## JSON; Javascript Object Notation

![img](img/Working-With-JSON-Data-in-Python_Watermarked.webp)

(image totally belongs to Real Python and not us. Source [here](https://realpython.com/python-json/) )

## Learning Goals:

You will be able to:
* Together explore an unknown JSON schemas
* Access and manipulate data inside a JSON file
* transform it to another data structure
* Practice on a new json

## Why do we care about JSON?

### Great interest in JSON
![json](img/stackoverflowtrends.svg)

### JSON and python are popular

![trends](img/google_trends.png)

## The OG reference on [JSON](https://www.json.org/)

[Here](https://www.digitalocean.com/community/tutorials/an-introduction-to-json) is another helpful reference.

### Import the `json` library

In [None]:
import json as json

`json` library [documentation](https://docs.python.org/3/library/json.html)

### What function do we use to load a json?
**Task**: the file is called `google-maps-geocoding-results.json`<br>
assign it to `data`

In [None]:
f = open('google-maps-geocoding-results.json')
data = json.load(f)

### Let's look at the data

In [None]:
print(data)

In [None]:
data

### Hm, that second bit looks familiar....

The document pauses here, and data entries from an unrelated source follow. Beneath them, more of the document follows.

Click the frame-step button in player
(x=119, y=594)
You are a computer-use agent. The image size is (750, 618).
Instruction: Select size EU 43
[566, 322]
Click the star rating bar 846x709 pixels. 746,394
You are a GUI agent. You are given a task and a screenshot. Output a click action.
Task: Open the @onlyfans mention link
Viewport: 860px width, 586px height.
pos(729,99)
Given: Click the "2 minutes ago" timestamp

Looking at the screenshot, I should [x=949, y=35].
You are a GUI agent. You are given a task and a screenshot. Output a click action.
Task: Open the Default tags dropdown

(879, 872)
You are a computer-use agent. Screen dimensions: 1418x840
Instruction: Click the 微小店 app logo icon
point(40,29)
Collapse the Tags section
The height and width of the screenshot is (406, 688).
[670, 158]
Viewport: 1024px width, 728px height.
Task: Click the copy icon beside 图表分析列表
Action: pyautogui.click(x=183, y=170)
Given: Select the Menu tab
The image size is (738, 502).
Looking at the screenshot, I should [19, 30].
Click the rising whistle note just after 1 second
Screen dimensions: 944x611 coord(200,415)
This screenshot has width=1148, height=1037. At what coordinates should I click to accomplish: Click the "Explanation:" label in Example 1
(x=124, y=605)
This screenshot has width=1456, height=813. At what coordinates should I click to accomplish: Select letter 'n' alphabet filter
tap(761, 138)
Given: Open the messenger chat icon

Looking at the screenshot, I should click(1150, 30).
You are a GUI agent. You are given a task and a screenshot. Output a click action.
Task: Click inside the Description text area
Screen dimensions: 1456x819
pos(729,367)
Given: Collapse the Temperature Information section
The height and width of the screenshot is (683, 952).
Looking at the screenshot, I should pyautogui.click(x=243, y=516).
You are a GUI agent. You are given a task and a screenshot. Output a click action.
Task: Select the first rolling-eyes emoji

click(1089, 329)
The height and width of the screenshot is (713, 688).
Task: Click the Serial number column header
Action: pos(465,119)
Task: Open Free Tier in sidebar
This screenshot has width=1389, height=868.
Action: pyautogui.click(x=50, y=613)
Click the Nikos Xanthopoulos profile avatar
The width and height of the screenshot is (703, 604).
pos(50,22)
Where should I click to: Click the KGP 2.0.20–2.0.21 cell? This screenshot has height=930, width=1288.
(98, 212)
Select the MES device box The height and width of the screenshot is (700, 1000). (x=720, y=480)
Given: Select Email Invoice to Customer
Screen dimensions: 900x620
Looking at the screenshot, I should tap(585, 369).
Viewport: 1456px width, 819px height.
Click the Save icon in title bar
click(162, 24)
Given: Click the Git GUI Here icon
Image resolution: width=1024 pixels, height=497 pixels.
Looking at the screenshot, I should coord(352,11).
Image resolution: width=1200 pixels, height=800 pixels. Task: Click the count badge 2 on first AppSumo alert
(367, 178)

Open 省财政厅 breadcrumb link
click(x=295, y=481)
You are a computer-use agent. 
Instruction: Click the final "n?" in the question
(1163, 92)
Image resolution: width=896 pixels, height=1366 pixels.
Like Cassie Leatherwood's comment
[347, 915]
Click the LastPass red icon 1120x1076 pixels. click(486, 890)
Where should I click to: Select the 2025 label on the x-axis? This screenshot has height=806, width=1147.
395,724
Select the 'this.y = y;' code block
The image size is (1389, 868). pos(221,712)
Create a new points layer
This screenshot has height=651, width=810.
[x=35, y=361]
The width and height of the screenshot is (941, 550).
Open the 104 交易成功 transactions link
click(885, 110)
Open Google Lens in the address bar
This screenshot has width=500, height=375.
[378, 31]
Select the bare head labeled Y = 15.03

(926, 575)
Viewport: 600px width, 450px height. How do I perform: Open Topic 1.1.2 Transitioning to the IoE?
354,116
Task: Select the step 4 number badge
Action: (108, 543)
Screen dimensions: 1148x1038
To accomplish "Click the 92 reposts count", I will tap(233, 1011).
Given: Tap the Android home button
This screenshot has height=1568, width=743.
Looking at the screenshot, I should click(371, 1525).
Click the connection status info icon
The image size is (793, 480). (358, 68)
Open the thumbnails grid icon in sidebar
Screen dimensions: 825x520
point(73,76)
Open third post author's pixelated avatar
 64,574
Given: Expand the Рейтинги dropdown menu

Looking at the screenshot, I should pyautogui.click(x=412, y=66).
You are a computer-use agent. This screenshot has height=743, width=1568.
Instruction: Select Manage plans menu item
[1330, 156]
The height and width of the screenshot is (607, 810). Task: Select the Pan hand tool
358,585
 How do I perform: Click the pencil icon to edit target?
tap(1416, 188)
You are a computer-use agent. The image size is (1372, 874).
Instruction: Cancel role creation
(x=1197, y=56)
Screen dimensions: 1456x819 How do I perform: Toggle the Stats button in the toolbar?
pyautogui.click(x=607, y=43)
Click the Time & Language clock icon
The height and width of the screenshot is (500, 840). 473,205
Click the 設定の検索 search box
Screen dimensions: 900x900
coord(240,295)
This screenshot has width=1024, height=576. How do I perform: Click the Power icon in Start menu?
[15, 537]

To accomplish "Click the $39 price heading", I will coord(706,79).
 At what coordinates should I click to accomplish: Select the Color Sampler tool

#### How does python classify the json object?

In [None]:
type(data)

Because we know it's a `dictionary` we can now reference `keys`, `values`, and `items`

#### Look at the data and try to navigate it!

In [None]:
data.keys()

#### What type of item is `results`?

In [None]:
results = data['results']
results

In [None]:
type(results)

But what `type` is the first element in `results`?

In [None]:
results[0]

#### So what are the keys?
Is this where we finally find the relevent information?

In [None]:
data['results'][0].keys()

**Okay**....Check the type of `address_components`, does it have keys or a list?<br>
Let's target a specific value like 'Main street'

In [None]:
data['results'][0]['address_components'][1].keys()

#### Okay, so let's use a for loop to get the entire address information

In [None]:
for address_component in data['results']:
    for component in address_component['address_components']:
        print(component['long_name'])

#### Task:
- In what type of structure is the lat and long located?
- How would you access the lat and long of this lcoation?
- Write the code to access the lat and long

### Analysis: 
We cannot run any machine learning algorithms on a json, the data needs to be in tabular format.

What if we wanted to store that information to a df?

In [None]:
import pandas as pd

dfcols = ['number', 'street', 'district', 'city', 'county', 'state', 'country', 'zip']
df = pd.DataFrame(columns=dfcols)

address = []

for address_component in data['results']:
    for component in address_component['address_components']:
        address.append(component['long_name'])
    df = df.append(pd.Series(address, index=dfcols), ignore_index=True)

df.head()

#### Task:
How would you enhance the code above to add the primary latitude and longitude for this location to the data frame?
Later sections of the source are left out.